**What needs to be done:** Output the lines of the collection entries below without any changes, from the line containing "so click(x=1038, y=180)." through the line containing "coordinates (914, 54).", with both of those lines included.
━━━ Data listing ━━━
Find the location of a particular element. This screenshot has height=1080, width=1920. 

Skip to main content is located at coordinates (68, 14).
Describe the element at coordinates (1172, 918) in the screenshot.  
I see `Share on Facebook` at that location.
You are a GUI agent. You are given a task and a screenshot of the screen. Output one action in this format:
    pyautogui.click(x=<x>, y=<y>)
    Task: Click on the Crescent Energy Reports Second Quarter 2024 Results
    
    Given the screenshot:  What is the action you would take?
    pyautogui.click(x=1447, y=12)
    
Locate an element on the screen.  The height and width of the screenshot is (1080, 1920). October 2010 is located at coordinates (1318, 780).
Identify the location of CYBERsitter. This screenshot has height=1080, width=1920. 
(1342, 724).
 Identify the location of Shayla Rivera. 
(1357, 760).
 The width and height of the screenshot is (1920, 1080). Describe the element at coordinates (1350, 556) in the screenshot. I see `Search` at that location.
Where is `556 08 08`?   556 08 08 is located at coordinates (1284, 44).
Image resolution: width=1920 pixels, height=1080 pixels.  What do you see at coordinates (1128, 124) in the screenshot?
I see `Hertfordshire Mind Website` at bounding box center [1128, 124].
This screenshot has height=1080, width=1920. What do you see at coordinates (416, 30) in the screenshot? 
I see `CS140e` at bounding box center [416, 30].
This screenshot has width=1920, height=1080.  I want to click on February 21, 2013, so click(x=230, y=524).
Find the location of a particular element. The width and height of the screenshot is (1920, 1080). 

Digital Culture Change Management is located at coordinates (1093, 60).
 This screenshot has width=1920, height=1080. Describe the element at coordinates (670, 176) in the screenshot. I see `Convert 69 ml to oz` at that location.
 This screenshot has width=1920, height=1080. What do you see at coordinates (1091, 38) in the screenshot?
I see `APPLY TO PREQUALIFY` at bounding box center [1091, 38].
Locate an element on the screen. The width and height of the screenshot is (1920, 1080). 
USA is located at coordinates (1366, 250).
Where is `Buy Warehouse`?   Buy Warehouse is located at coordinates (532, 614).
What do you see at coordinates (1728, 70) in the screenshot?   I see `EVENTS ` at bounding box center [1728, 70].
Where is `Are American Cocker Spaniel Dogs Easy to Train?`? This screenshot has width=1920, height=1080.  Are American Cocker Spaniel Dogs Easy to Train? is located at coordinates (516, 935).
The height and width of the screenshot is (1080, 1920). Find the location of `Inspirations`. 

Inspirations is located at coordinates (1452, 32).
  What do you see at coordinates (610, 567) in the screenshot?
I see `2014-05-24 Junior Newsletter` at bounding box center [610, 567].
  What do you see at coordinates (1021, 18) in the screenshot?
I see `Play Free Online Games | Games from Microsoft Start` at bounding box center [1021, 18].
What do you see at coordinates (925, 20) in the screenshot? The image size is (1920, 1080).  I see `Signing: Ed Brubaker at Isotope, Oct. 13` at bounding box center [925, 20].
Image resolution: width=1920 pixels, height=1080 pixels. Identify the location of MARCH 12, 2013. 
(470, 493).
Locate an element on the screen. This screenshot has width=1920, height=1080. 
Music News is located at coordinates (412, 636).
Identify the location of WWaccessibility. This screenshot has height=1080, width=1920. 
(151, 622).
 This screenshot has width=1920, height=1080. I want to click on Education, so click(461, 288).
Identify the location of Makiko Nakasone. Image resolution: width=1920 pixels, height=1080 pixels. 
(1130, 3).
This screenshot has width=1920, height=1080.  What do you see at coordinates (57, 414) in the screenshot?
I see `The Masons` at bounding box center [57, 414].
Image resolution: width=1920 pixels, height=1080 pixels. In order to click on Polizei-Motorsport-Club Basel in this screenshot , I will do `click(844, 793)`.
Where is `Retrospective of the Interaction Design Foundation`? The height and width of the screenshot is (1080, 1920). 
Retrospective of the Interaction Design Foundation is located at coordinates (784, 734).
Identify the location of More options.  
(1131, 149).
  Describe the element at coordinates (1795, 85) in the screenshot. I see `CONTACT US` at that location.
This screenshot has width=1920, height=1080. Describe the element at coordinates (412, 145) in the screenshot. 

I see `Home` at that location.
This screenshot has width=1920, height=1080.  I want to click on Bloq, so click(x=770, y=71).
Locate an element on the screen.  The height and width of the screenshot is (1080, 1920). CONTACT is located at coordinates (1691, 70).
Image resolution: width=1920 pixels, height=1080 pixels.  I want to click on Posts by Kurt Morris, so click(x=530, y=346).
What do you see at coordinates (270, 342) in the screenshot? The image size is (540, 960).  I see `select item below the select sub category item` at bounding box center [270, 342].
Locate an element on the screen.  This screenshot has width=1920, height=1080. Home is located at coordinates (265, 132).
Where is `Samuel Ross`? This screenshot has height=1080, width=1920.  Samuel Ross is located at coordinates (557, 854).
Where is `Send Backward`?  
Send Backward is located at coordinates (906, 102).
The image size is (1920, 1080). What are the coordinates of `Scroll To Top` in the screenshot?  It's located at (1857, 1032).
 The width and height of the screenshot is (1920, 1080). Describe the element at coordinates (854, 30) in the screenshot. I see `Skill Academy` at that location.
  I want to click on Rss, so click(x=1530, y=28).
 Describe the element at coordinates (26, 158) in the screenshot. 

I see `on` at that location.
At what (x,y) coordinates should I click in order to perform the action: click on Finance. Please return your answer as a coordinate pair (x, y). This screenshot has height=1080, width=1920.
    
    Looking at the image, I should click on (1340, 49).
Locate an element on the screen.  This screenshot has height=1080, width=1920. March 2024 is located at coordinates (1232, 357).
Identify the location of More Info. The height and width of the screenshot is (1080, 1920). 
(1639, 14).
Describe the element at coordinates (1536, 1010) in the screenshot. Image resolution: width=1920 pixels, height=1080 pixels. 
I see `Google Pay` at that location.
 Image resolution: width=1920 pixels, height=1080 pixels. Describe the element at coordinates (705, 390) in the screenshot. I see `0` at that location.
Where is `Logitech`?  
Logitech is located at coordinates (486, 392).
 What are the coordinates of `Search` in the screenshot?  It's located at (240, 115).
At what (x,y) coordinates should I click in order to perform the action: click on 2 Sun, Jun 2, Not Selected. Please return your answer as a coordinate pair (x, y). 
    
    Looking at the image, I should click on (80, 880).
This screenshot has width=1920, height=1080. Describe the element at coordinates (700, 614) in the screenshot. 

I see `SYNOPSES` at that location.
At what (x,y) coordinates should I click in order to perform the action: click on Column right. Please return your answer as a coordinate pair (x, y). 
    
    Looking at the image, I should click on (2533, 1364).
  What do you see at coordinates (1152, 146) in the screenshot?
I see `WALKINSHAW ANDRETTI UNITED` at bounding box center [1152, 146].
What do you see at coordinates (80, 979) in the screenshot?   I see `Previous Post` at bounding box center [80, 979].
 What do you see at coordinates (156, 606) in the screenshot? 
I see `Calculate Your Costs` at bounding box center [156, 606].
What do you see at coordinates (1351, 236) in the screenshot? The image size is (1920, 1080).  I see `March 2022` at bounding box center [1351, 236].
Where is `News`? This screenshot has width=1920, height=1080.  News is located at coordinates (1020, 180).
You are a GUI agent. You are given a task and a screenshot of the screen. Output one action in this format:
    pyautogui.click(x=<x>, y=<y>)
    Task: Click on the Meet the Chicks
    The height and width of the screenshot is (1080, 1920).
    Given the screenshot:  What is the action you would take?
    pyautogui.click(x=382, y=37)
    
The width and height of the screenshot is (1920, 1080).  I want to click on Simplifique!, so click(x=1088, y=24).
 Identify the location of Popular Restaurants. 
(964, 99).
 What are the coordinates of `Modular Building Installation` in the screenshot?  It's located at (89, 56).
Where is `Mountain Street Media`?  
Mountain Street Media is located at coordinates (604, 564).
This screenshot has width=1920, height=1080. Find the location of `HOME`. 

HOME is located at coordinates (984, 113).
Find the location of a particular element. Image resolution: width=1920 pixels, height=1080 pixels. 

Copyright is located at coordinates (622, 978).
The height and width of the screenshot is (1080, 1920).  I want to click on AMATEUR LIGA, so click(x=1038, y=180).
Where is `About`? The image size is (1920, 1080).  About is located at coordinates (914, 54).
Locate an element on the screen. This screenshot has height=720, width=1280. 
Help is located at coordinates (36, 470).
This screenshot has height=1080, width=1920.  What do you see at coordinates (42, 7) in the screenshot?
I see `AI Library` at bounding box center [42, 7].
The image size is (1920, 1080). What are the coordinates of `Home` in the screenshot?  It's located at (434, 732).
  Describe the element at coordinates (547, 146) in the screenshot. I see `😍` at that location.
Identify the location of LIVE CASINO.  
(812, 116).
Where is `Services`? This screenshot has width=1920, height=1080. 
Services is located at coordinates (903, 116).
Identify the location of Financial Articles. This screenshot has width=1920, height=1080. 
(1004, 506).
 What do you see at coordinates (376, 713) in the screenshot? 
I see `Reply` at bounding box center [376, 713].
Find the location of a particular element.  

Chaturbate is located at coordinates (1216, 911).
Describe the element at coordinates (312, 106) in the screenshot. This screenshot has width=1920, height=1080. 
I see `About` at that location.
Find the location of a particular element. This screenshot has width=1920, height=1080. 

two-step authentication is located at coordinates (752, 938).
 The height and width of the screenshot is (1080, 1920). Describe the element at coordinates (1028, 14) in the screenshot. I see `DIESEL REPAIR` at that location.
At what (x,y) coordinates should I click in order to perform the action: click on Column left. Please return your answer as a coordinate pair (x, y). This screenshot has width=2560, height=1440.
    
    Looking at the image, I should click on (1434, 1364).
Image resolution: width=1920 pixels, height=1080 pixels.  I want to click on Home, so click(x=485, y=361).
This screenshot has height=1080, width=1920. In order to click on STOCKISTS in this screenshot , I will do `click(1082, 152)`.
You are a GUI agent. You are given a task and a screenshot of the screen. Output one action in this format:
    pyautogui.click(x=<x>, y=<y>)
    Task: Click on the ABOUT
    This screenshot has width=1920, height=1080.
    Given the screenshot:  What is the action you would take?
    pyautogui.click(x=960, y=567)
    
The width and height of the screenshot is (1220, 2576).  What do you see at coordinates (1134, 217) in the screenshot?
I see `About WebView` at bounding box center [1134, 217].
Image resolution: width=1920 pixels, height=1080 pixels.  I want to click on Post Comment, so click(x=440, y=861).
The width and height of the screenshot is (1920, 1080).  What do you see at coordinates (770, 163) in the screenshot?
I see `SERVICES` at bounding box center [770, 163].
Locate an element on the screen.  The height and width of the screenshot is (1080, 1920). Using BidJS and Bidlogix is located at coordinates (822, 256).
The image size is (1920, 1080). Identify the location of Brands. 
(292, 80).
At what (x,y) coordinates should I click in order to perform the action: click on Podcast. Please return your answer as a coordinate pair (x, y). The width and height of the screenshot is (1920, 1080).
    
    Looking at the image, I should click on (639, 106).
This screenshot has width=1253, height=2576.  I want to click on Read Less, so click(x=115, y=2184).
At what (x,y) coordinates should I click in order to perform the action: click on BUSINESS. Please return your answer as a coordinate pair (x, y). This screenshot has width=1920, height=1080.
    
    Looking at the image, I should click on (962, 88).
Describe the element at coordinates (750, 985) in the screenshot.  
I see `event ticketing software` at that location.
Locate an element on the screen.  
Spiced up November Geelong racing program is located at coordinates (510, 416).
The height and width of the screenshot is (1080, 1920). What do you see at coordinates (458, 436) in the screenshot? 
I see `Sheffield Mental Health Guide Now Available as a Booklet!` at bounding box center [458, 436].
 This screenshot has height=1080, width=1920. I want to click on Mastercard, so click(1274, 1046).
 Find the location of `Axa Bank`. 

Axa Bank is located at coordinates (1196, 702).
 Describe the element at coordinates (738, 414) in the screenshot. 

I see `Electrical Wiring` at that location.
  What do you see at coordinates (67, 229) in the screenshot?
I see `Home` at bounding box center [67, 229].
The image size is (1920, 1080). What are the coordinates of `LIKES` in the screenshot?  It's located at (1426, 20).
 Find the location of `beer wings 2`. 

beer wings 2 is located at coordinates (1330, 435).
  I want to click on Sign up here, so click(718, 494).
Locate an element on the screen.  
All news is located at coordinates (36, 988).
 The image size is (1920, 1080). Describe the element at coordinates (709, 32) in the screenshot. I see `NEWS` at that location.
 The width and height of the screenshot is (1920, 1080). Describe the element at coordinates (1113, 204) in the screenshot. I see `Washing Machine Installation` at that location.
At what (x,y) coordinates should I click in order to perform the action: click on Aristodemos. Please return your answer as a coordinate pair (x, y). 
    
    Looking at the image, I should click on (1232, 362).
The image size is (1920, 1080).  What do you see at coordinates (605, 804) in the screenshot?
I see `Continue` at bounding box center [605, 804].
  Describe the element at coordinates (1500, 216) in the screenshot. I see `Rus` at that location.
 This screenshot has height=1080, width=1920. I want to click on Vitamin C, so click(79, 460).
━━━
**Completed exercise:**
The height and width of the screenshot is (1080, 1920).  I want to click on AMATEUR LIGA, so click(x=1038, y=180).
Where is `About`? The image size is (1920, 1080).  About is located at coordinates (914, 54).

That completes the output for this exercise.